Dutch circular agriculture to improve resource efficiency and reduce environmental impact
Author: Ron van der Ploeg

The Netherlands was this year’s Partner Country of SIVAL, the French plant production industry’s annual trade show held in the second week of January in Angers, France. The Dutch were strongly represented with Wageningen University & Research using the fair to reveal a radical new vision for Dutch agriculture.

 

The Dutch embassy in Paris, with the support of Wageningen University, Delphy (the Dutch knowledge sharing organisation for cultivators around the world), LTO (agricultural sector body) and BO Akkerbouw (arable crops sector body) brought together key industry players for a conference entitled ‘Science-based solutions for sustainable cropping systems in the Netherlands.’

The objective of this event was to exchange experiences, challenges and best practices that the Netherlands and France are facing in their transition to sustainable, resilient, nature-friendly agriculture which restores rather than undermines biodiversity, eliminates avoidable waste and which makes a significant contribution to a zero-carbon world.

 

Entering a new era

Willem Jan de Kogel, thrips expert and Business Unit Manager for Biointeractions and Plant Health at Wageningen University highlighted how agriculture in the Netherlands is clearly entering a new era.

A new era as described in ‘Agriculture, nature and food: valuable and connected’, the vision that Dutch minister of Agriculture, Nature and Food Quality, Carola Schouten presented in September 2018.

Dutch farming, horticulture and fisheries are constantly innovating, making the Netherlands a global leader in these sectors.
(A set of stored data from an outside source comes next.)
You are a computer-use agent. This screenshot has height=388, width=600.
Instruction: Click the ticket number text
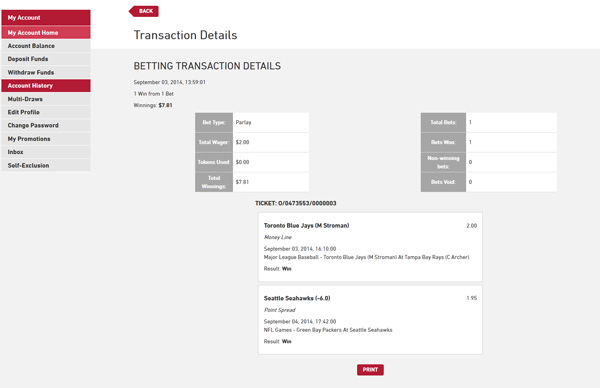(296, 203)

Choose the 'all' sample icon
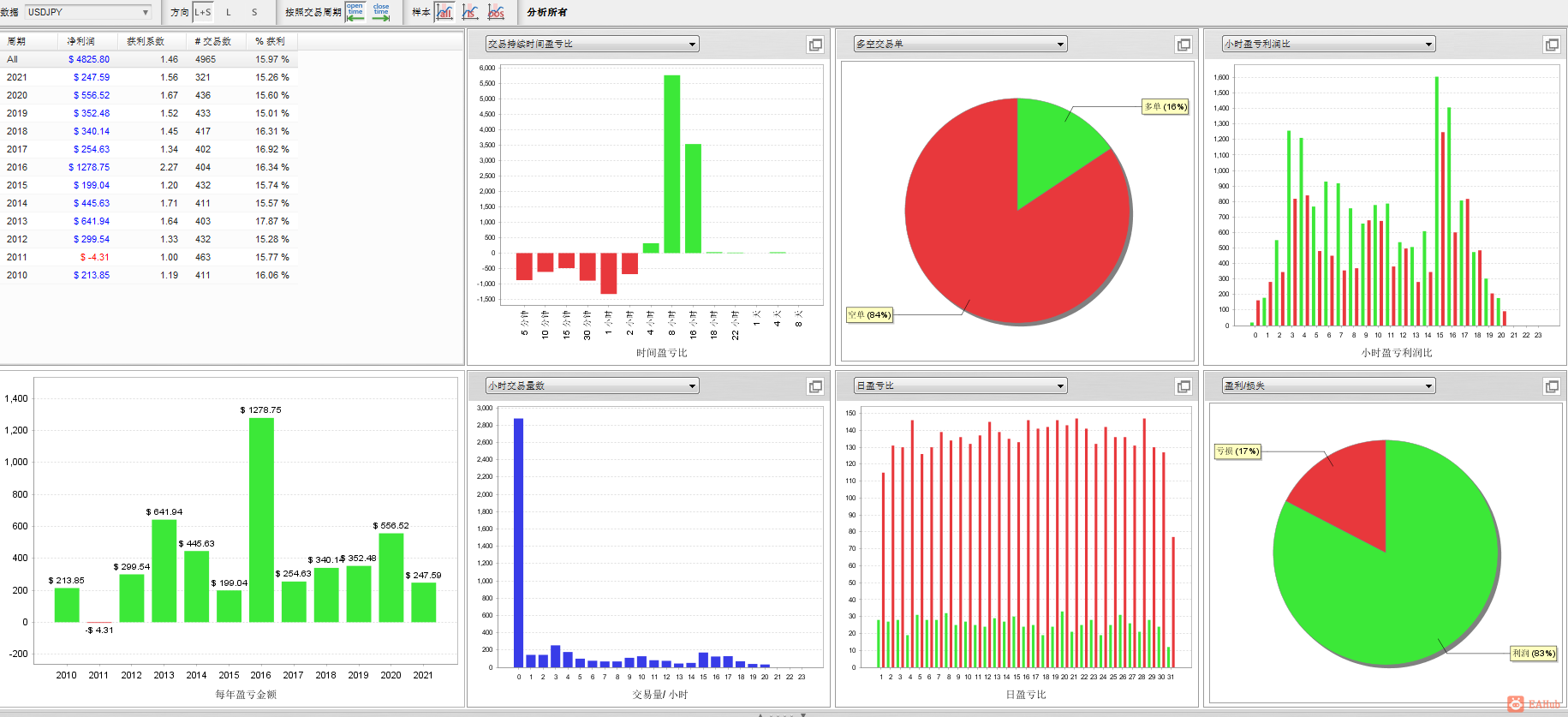coord(444,12)

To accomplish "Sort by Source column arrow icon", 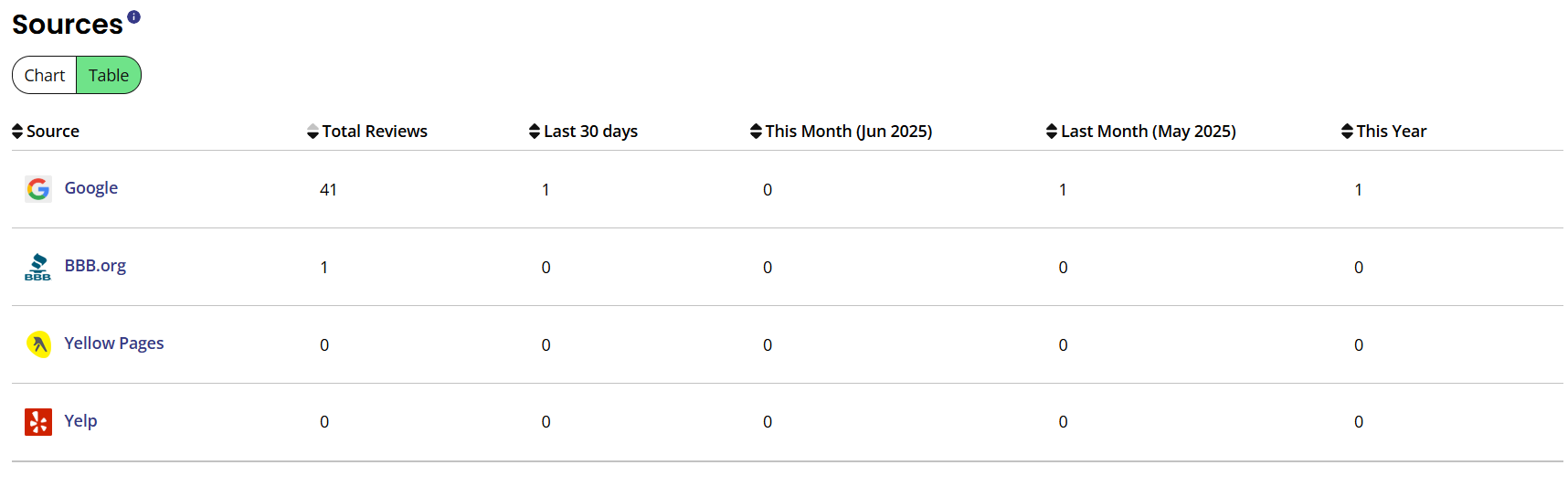I will 17,132.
However, industrial agriculture, a system dominated by large farms growing monocrops year after year, using large amounts of raw materials and resources is not built to last. Dutch agriculture is dependent on the import of raw materials and basic commodities from other parts of the world. These resources are not always extracted and produced in a sustainable manner. Change is needed, stressed De Kogel.

 

Circular agriculture

By change he means the transition to a circular agriculture to prevent depletion of soil, freshwater supplies and raw materials, halt the decline in biodiversity and fulfil the country’s commitments to the Paris climate agreement.
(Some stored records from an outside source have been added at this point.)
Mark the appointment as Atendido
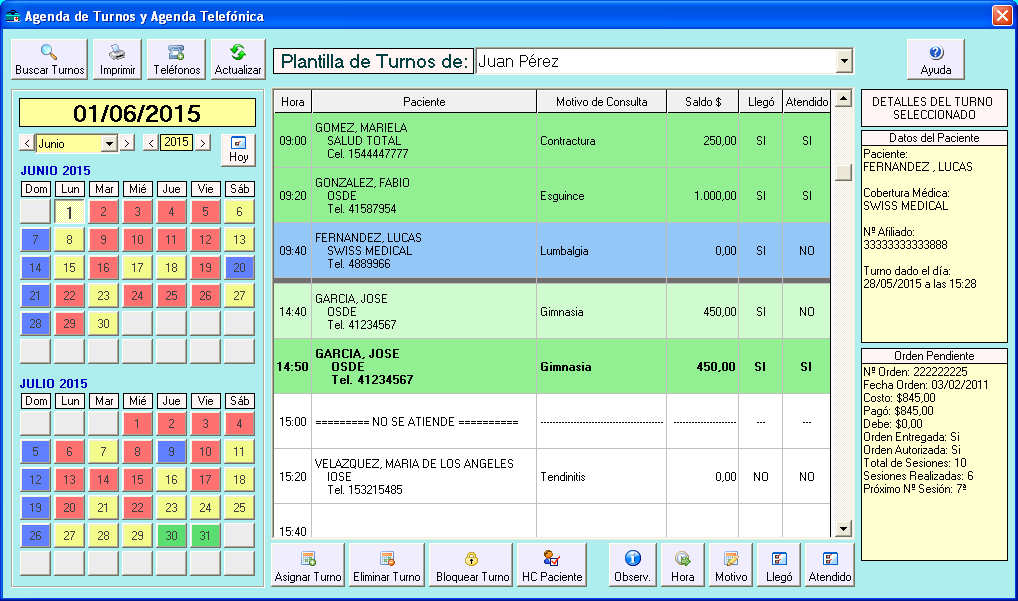The height and width of the screenshot is (601, 1018). (830, 566)
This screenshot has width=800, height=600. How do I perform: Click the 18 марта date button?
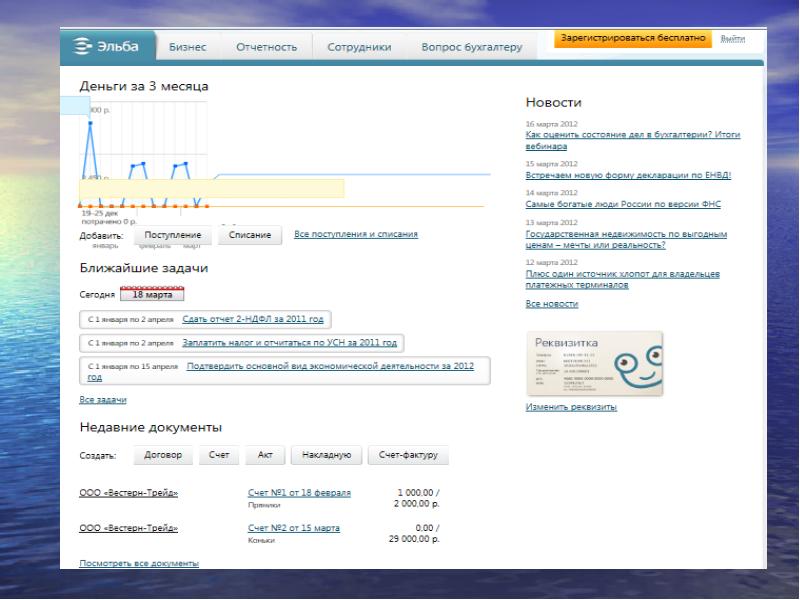[x=152, y=295]
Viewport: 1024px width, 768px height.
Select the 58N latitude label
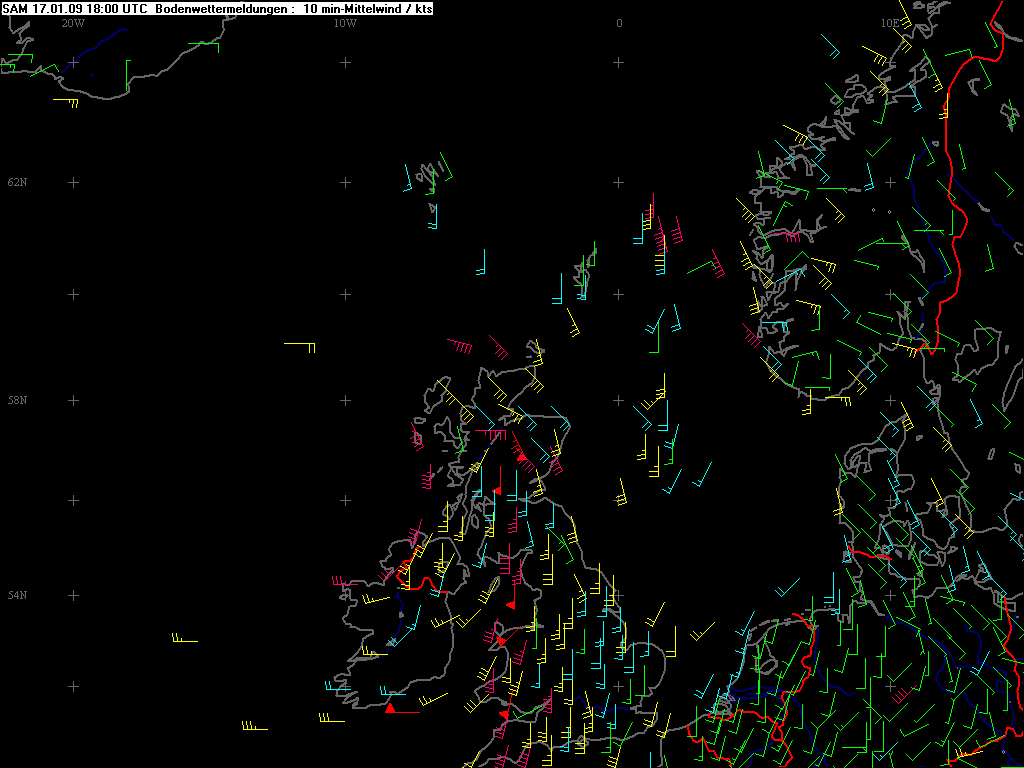coord(18,400)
De Kogel depicted a minister’s ideal world in which arable farming, livestock farming and horticulture primarily use raw materials from each other’s supply chain and waste flows from the food industry and food supply chains, while emissions and residues of pesticides are minimised and pests and diseases prevented by using integrated pest management.

The government’s goal is a near-to-closed-loop system of raw materials and resources by 2030. A Dutch championship in circular agriculture is easy to say but more complex to achieve, admitted De Kogel. The economic position of farmers, growers and fisherman should be such that they are able to earn a good income in circular agriculture and can innovate. Also, to help building strong, sustainable agriculture more appreciation for food and its value is needed. Waste should be avoided. To help Dutch farmers embrace sustainable practices and retain their leading position in the world, it’s equally important that the Netherlands continues to support research and education.
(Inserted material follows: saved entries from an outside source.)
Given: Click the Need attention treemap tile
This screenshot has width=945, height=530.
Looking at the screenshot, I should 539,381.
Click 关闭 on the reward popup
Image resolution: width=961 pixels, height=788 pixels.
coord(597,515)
In crop protection, De Kogel mentioned several farming practices that will further evolve in circular agriculture: rotating crops, applying integrated pest management, strip cropping and permaculture.

 

Ever smarter technology

De Kogel said that to meet the global challenges of the future more needed to be done with less and it will need to be done better. He predicted an increase in the use of ever-smarter technology. Think new automated cutting stickers for young plants, smart weed-killing robots in arable crops or semi-controlled greenhouses with full water recovery

The question arises – what is the right technology to develop to apply circular economy principles?

De Kogel believes the best approach is a ‘total system approach’ to sustainable pest management where the fields are biodiversity rich stead of biodiversity poor and the entire system effect is greater than the sum of individual actions. In such an environment the farmer is pro-actively making use of modern tests and diagnostic tools such as Taqman-PCR (a technique based on polymerase chain reaction allowing real-time visualisation of the specific DNA and/or RNA information of one specific organism during reproduction), LAMP real time on site detection (pathogens or pests are detected on the basis of DNA or RNA) and Next Generation Sequencing (NGS).

Circular agriculture also requires a good dose of holistic thinking where ecology meets technology.

 

Sustainable crop protection and pollinators

De Kogel cited the five-year programme ‘Sustainable crop protection and pollinators’ funded by the Dutch Ministry of Agriculture and designed to reduce dependency on chemical crop protection and increase the number of pollinators in arable cropping, apple, strawberry and lily production.

In field crops, for instance, intercropping and in time rotation, flowering field margins and robust varieties are being introduced. In apples, the focus is on excluding highly powdery mildew susceptible varieties, covering trees during rain to block fungal diseases and stimulating natural enemies and pollinators. In lilies, priority is also given to robust varieties and a linear system, starting from plant tissue culture.